I went on to create the greatest defense mechanism I could think of: a powerful jollof broth, a vehicle of umami-laden depth, followed by layers of aroma, smokiness, and an all-out assault on the palate. Along with the other recent triumph of “BAO” that I loved, I look forward to this new focus on chef-centric storytelling and artful presentations of the worlds greatest restaurants and cuisines.Today Jeremy is at the forefront of the gastronomic landscape, blending his dishes with spice, flavor, and his personal experiences. Ikoyi, named as one of the World's 50 Best Restaurants in 2022, is one of the most original, flavor-driven restaurants of its time. Pour the resulting custard into a wide pan and cook gently, whisking and scraping the edges with a spatula until the mixture coats the back of a spoon. If he claims to be cooking Cantonese cuisine, then yeah, there might be an issue because he’s claiming something he’s never experienced and doesn’t know anything about. Toast all the spices in a wide frying pan until fragrant, then blitz to a fine powder in a spice grinder.

In the essay on the plantain dish, I talk about Ridley Scott’s Alien, Mark Rothko, and how colors influence my sense of flavor and intensity. Partnered with Nigerian-born Iré Hassan-Odukale, who handles front-of-the house, chef Jeremy Chan draws on a wide range of culinary influences even as he keeps an eye on the restaurant’s African inspirations.
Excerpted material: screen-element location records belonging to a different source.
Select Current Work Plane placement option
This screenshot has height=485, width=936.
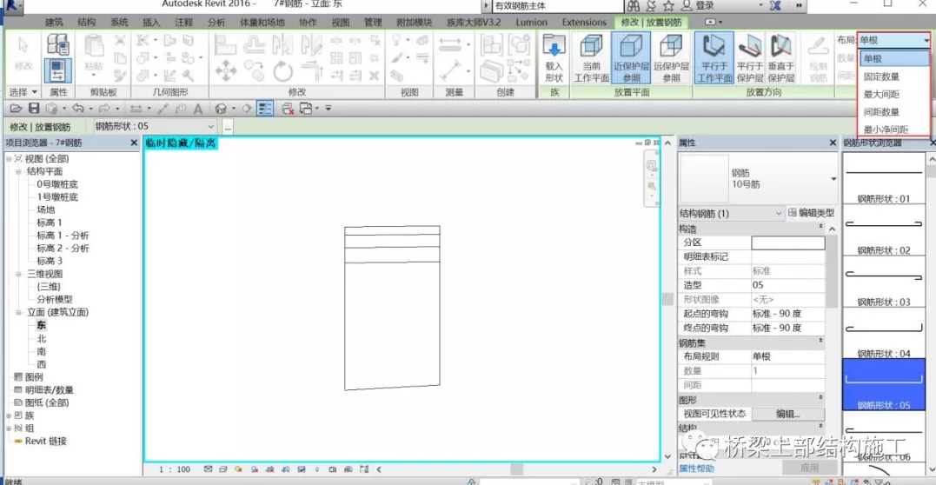[591, 57]
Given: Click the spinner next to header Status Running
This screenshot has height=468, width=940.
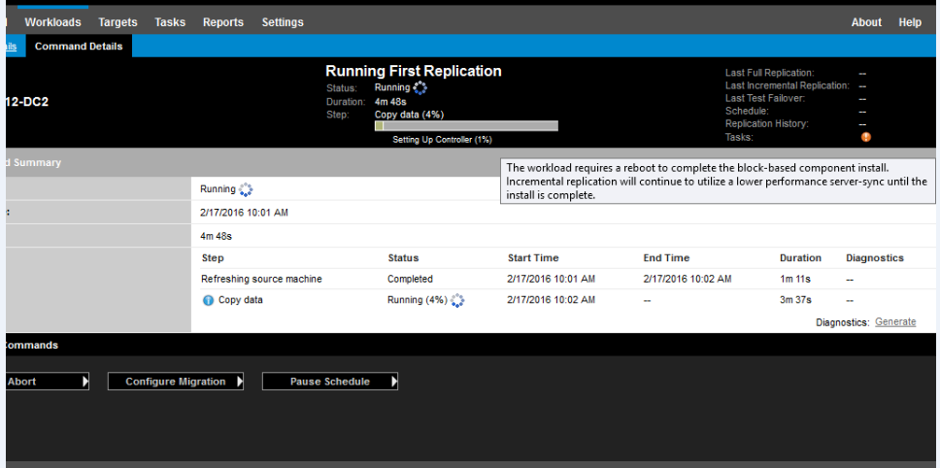Looking at the screenshot, I should click(x=420, y=88).
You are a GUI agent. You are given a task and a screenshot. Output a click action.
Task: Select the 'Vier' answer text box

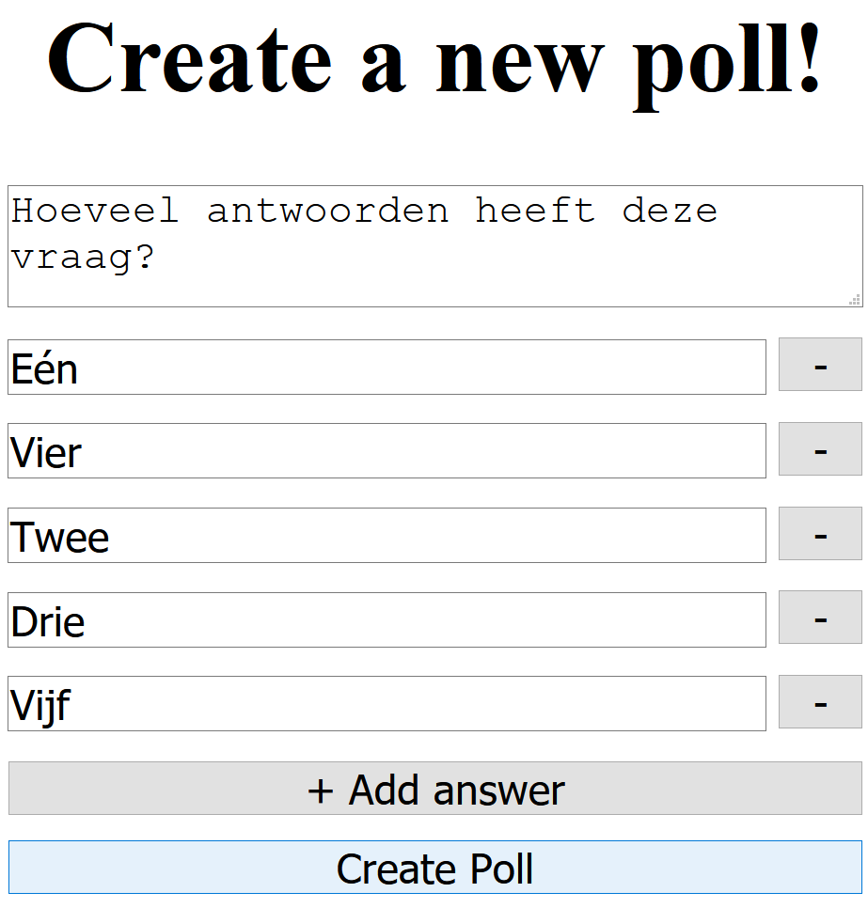(387, 451)
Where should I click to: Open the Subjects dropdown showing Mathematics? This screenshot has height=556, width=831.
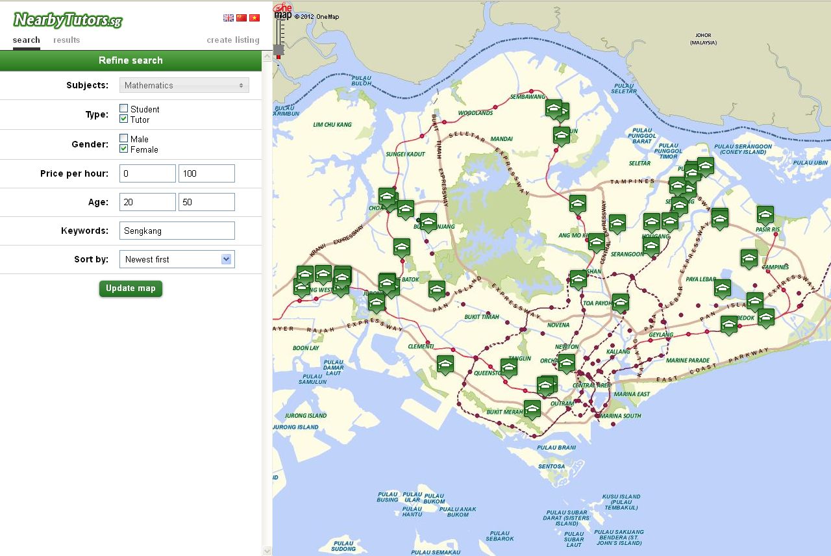click(x=184, y=85)
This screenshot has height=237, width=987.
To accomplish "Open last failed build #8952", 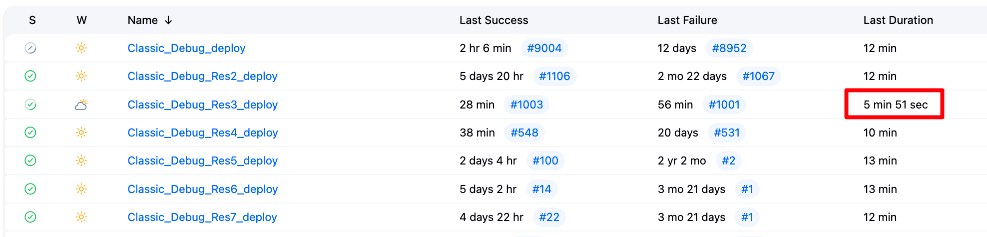I will pyautogui.click(x=729, y=48).
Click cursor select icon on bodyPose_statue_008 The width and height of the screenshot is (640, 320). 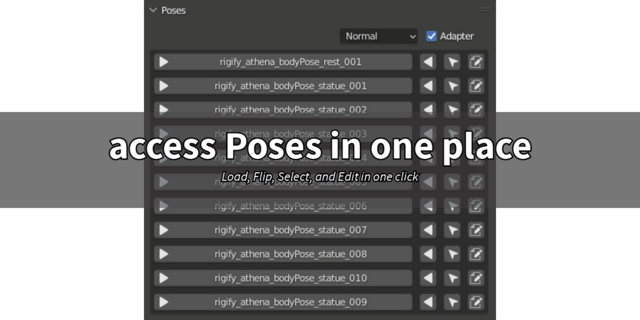coord(452,254)
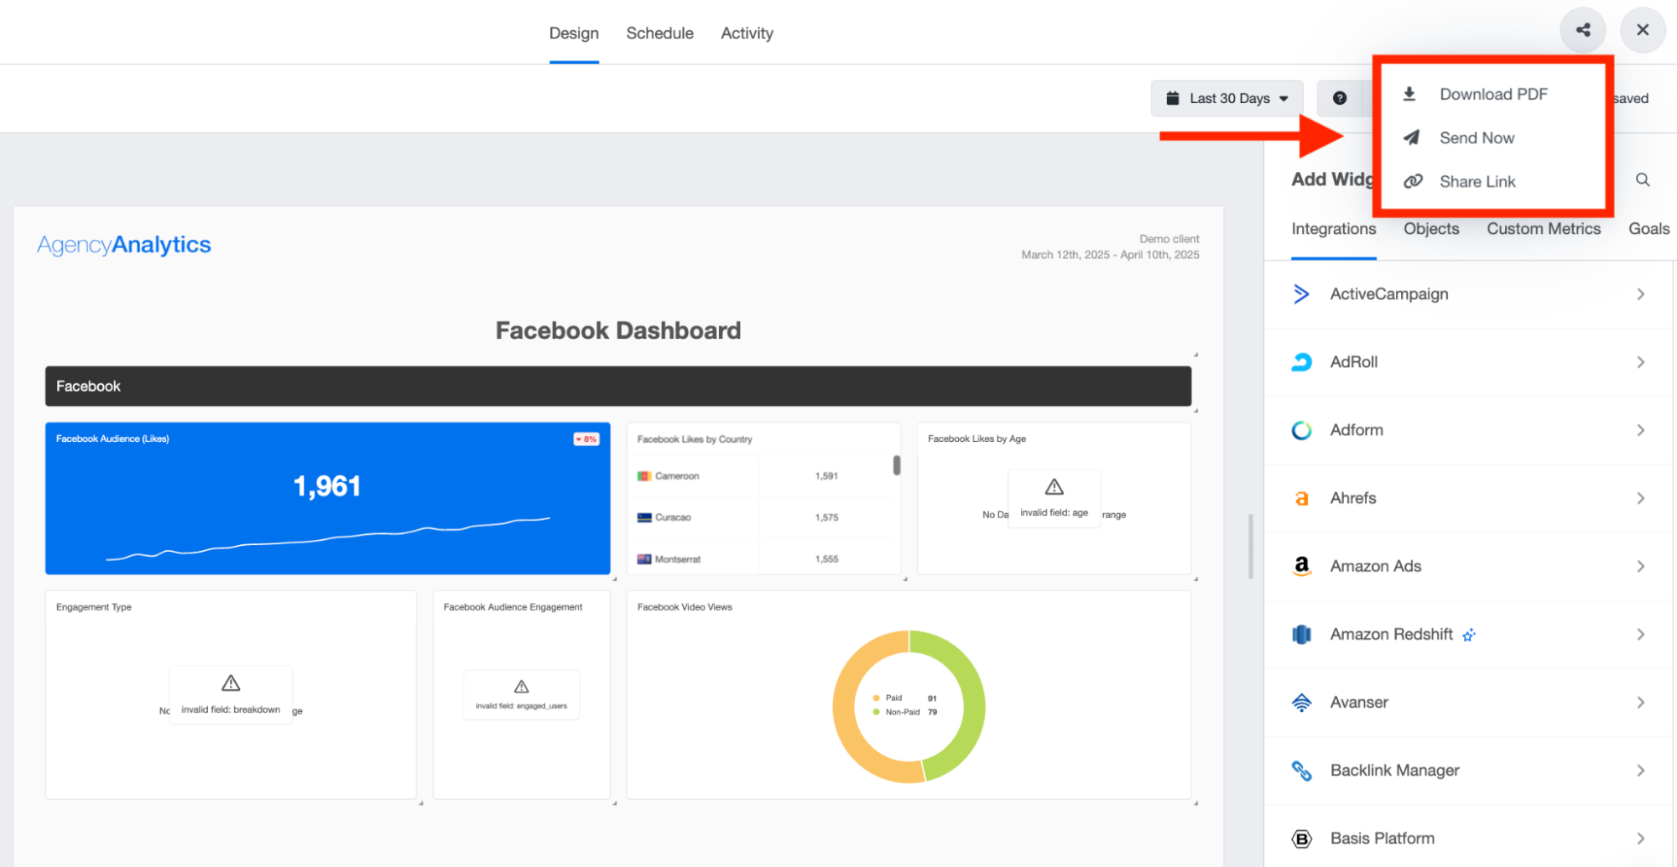Click the AdRoll integration icon
The image size is (1677, 867).
click(x=1301, y=362)
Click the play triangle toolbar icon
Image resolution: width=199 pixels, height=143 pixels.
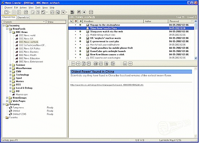[x=19, y=12]
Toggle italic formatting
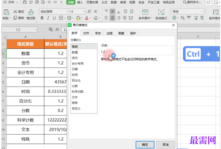 (48, 18)
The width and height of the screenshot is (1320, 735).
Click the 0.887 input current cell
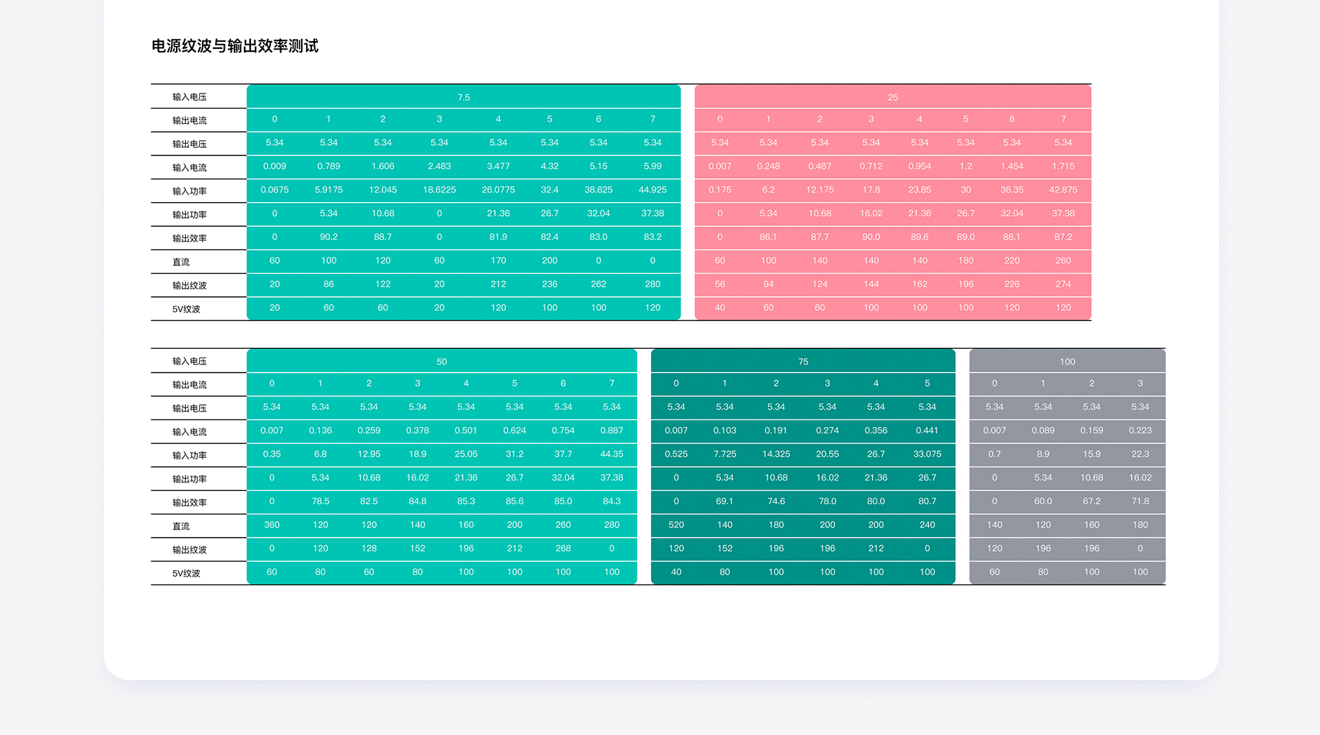611,430
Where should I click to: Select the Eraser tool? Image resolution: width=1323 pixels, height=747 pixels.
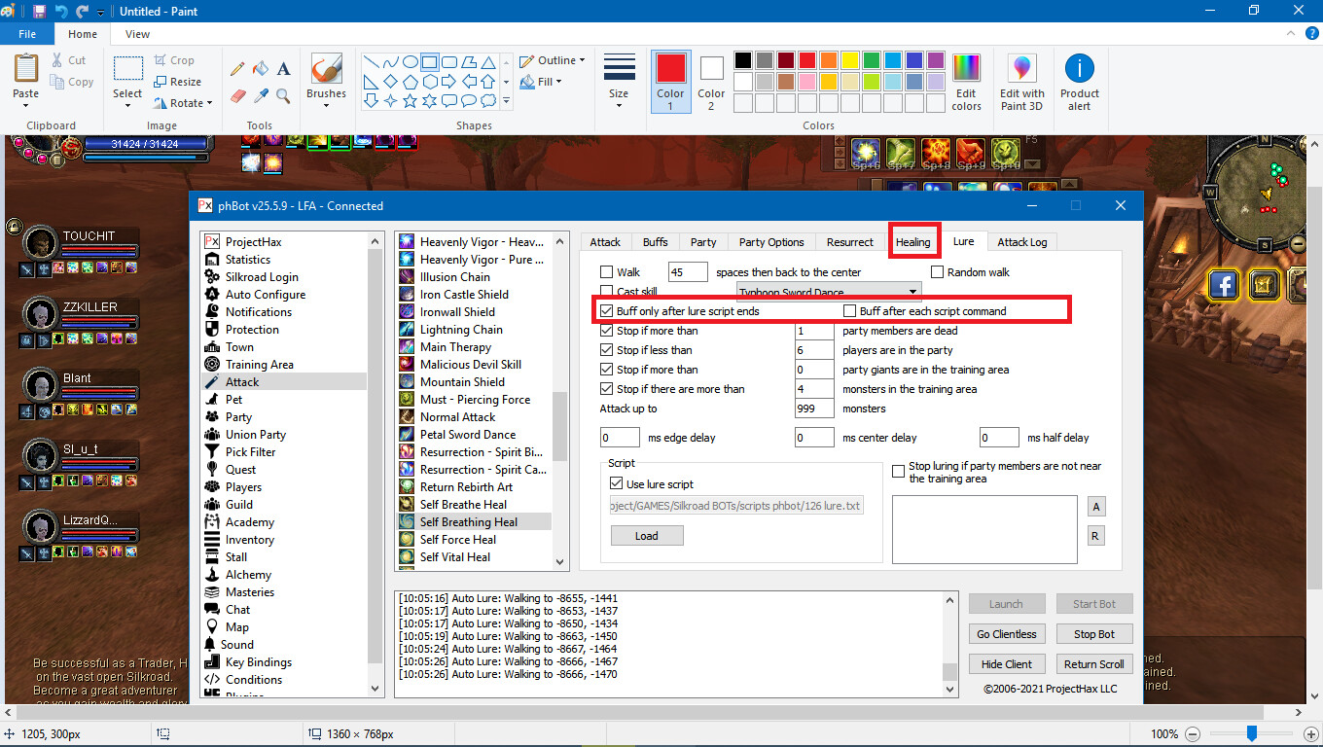[x=237, y=95]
I know if the jollof has been cooked correctly by listening to the frequency of the sizzle as the pan draws near the pass for plating. Against each of the Phaidon-published tome's 40 or so recipes are mini essays that range from 300 to over 1,000 words. The rice is then dried, rubbed by hand with oil, and cooled before we finish it off by roasting it in hot, aromatic beef fat and our wok hei paste.My mom is Chinese American, also Cantonese, and I was thinking about how I might feel if, say, a white chef did that with Cantonese ingredients—use them regardless of their contexts.